- Given task:
Please reproduce the data from the line with "You are a GUI" up to and including the line with "click(1277, 41)", leaving out any pictures.

- Task data:

►

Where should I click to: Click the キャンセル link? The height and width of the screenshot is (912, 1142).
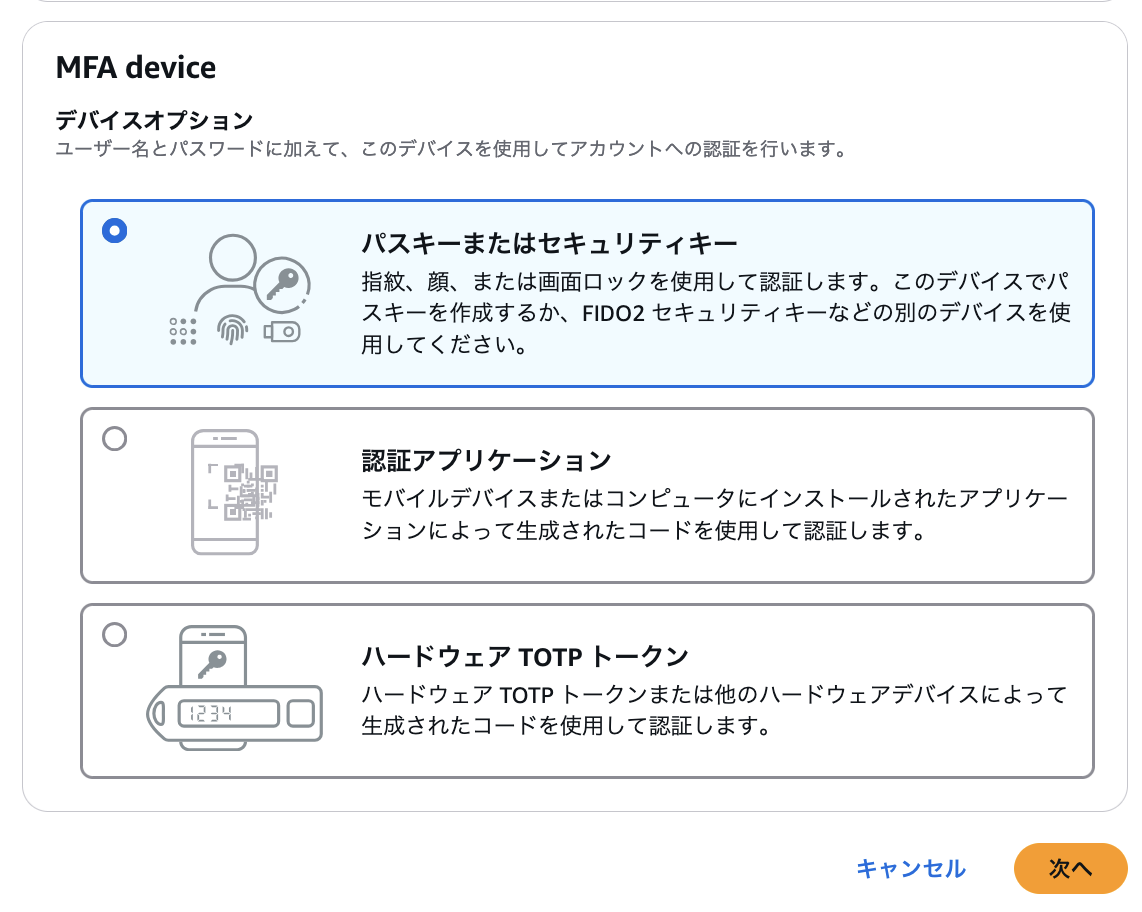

◄
►

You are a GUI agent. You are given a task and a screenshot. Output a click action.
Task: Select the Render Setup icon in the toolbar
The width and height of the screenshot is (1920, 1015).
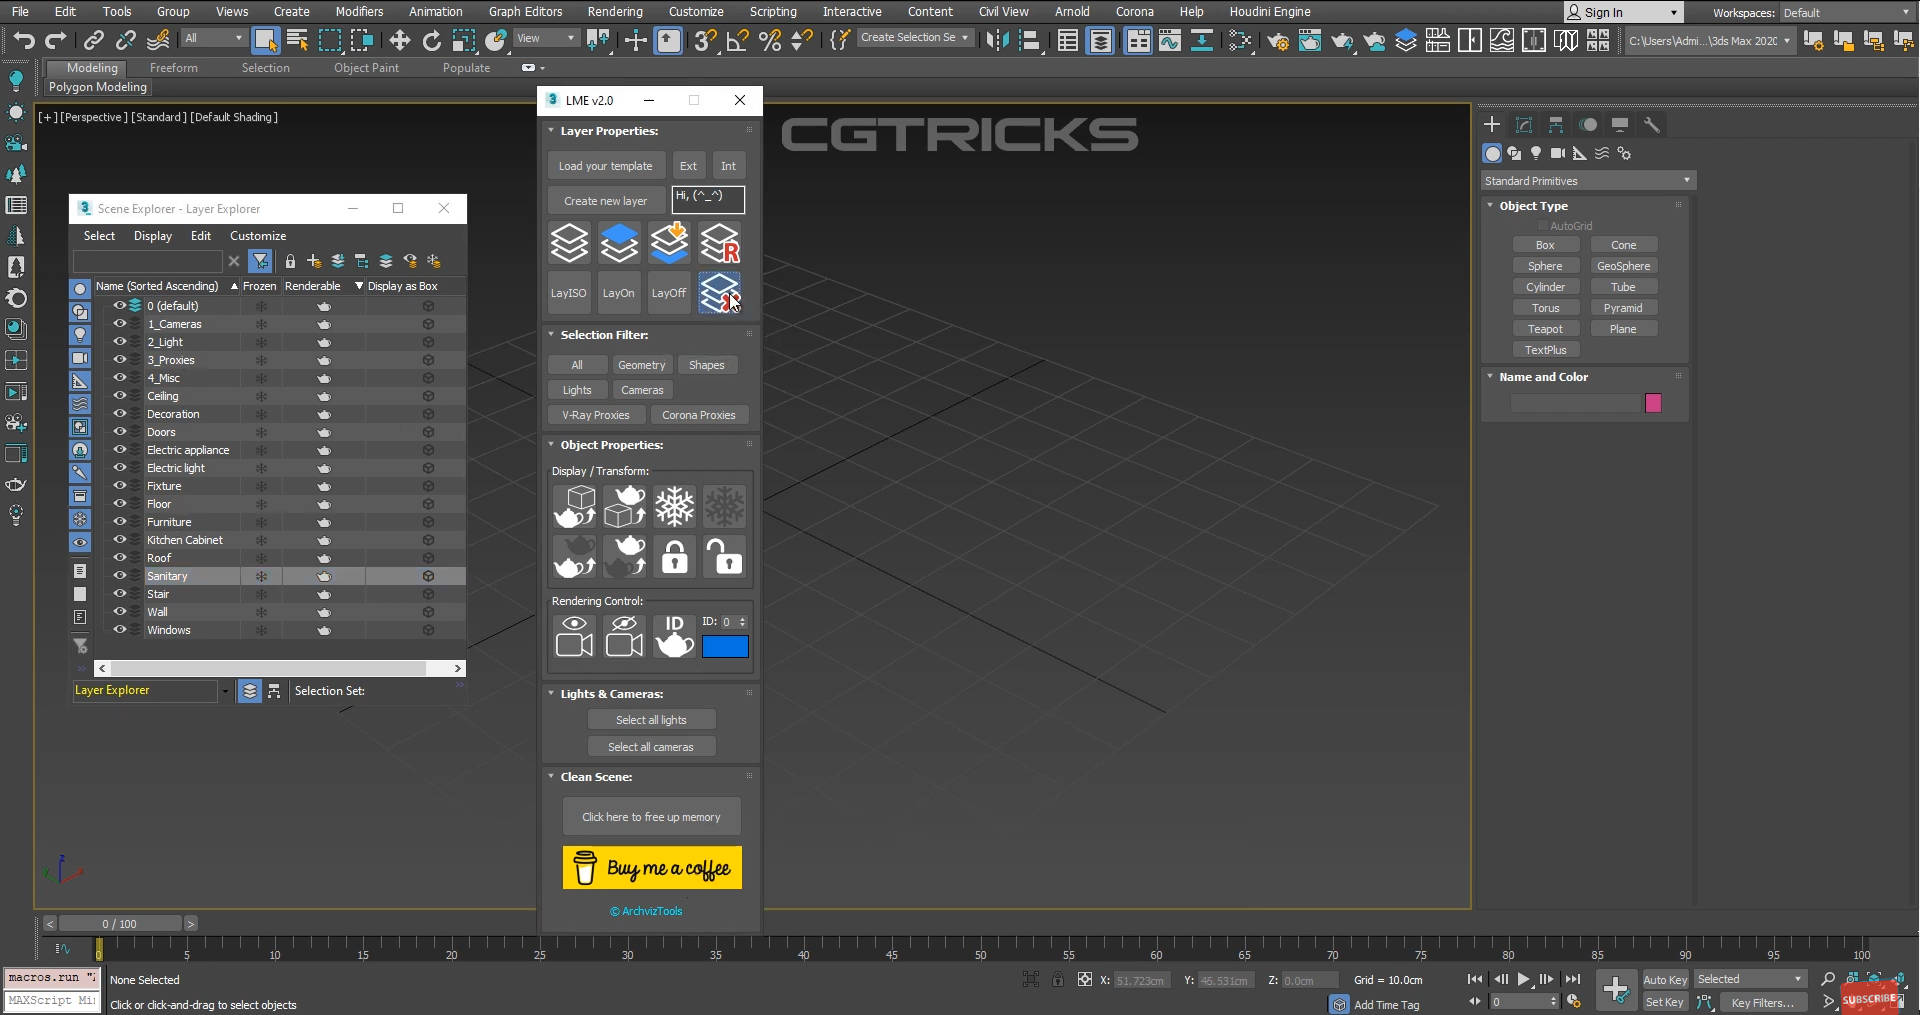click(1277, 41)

◄
►

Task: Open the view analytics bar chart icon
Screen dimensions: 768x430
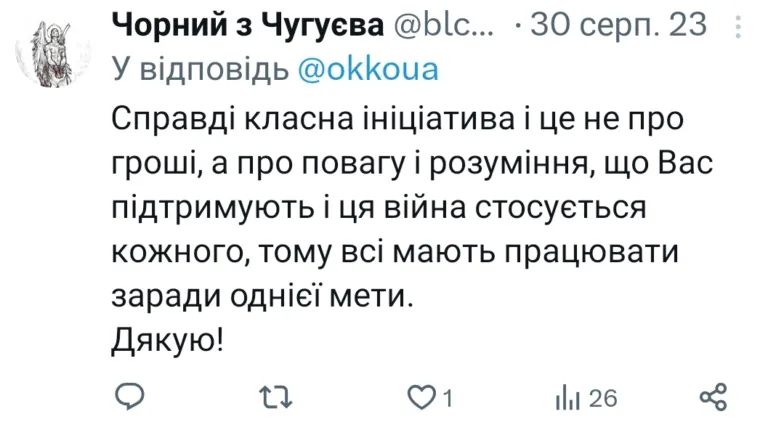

◄

- Problem solution:
You are a GUI agent. You are given a task and a screenshot. Output a click action.
Task: Select the Render Setup icon in the toolbar
The width and height of the screenshot is (1920, 1015).
click(1277, 41)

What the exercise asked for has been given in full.